**DATA IN THIS EXERCISE**
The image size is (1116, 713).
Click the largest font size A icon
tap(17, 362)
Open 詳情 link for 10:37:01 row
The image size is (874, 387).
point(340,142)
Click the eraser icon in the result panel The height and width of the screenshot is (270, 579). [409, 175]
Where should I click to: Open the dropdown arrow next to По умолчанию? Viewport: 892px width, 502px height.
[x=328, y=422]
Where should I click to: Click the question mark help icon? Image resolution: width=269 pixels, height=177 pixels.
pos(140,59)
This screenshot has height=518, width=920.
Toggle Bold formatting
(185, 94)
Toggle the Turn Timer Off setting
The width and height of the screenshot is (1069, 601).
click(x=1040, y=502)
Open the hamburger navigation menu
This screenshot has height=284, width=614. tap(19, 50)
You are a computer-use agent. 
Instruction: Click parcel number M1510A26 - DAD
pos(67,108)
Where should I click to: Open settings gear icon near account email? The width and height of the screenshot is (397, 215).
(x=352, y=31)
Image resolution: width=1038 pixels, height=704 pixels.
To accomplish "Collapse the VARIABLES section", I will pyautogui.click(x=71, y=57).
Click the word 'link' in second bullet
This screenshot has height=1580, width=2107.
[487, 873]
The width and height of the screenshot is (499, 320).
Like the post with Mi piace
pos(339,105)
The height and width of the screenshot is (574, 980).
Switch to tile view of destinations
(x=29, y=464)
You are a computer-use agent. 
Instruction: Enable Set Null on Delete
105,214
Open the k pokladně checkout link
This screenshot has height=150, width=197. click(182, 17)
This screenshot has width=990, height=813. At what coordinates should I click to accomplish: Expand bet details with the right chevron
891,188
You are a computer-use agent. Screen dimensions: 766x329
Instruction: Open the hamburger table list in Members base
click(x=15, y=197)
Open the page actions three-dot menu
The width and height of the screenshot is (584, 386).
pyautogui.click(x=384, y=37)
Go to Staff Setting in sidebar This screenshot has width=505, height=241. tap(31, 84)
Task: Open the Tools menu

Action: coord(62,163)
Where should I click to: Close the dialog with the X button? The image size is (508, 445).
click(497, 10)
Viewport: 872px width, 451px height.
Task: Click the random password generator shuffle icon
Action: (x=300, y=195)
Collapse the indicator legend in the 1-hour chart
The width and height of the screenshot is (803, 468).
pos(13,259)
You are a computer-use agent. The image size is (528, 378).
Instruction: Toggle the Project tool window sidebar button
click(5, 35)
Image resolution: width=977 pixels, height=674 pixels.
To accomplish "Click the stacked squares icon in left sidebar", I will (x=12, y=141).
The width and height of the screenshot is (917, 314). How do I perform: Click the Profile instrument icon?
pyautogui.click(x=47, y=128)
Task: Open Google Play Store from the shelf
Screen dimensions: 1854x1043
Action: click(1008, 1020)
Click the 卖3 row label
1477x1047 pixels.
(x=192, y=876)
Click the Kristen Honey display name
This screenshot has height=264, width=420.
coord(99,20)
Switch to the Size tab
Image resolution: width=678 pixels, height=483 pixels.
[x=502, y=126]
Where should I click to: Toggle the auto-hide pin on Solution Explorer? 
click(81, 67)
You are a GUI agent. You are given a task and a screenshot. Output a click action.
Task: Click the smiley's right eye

**WHAT IS EXPECTED**
Quote all of the material above word for word, keeping every line as it appears.

**FINAL ANSWER**
The image size is (1116, 713).
Click the largest font size A icon
tap(17, 362)
Open 詳情 link for 10:37:01 row
The image size is (874, 387).
point(340,142)
Click the eraser icon in the result panel The height and width of the screenshot is (270, 579). [409, 175]
Where should I click to: Open the dropdown arrow next to По умолчанию? Viewport: 892px width, 502px height.
[x=328, y=422]
Where should I click to: Click the question mark help icon? Image resolution: width=269 pixels, height=177 pixels.
pos(140,59)
This screenshot has height=518, width=920.
Toggle Bold formatting
(185, 94)
Toggle the Turn Timer Off setting
The width and height of the screenshot is (1069, 601).
click(x=1040, y=502)
Open the hamburger navigation menu
This screenshot has height=284, width=614. tap(19, 50)
You are a computer-use agent. 
Instruction: Click parcel number M1510A26 - DAD
pos(67,108)
Where should I click to: Open settings gear icon near account email? The width and height of the screenshot is (397, 215).
(x=352, y=31)
Image resolution: width=1038 pixels, height=704 pixels.
To accomplish "Collapse the VARIABLES section", I will pyautogui.click(x=71, y=57).
Click the word 'link' in second bullet
This screenshot has height=1580, width=2107.
[487, 873]
The width and height of the screenshot is (499, 320).
Like the post with Mi piace
pos(339,105)
The height and width of the screenshot is (574, 980).
Switch to tile view of destinations
(x=29, y=464)
You are a computer-use agent. 
Instruction: Enable Set Null on Delete
105,214
Open the k pokladně checkout link
This screenshot has height=150, width=197. click(182, 17)
This screenshot has width=990, height=813. At what coordinates should I click to accomplish: Expand bet details with the right chevron
891,188
You are a computer-use agent. Screen dimensions: 766x329
Instruction: Open the hamburger table list in Members base
click(x=15, y=197)
Open the page actions three-dot menu
The width and height of the screenshot is (584, 386).
pyautogui.click(x=384, y=37)
Go to Staff Setting in sidebar This screenshot has width=505, height=241. tap(31, 84)
Task: Open the Tools menu

Action: coord(62,163)
Where should I click to: Close the dialog with the X button? The image size is (508, 445).
click(497, 10)
Viewport: 872px width, 451px height.
Task: Click the random password generator shuffle icon
Action: (x=300, y=195)
Collapse the indicator legend in the 1-hour chart
The width and height of the screenshot is (803, 468).
pos(13,259)
You are a computer-use agent. The image size is (528, 378).
Instruction: Toggle the Project tool window sidebar button
click(5, 35)
Image resolution: width=977 pixels, height=674 pixels.
To accomplish "Click the stacked squares icon in left sidebar", I will (x=12, y=141).
The width and height of the screenshot is (917, 314). How do I perform: Click the Profile instrument icon?
pyautogui.click(x=47, y=128)
Task: Open Google Play Store from the shelf
Screen dimensions: 1854x1043
Action: click(1008, 1020)
Click the 卖3 row label
1477x1047 pixels.
(x=192, y=876)
Click the Kristen Honey display name
This screenshot has height=264, width=420.
coord(99,20)
Switch to the Size tab
Image resolution: width=678 pixels, height=483 pixels.
[x=502, y=126]
Where should I click to: Toggle the auto-hide pin on Solution Explorer? 
click(81, 67)
You are a GUI agent. You are given a task and a screenshot. Output a click action.
Task: Click the smiley's right eye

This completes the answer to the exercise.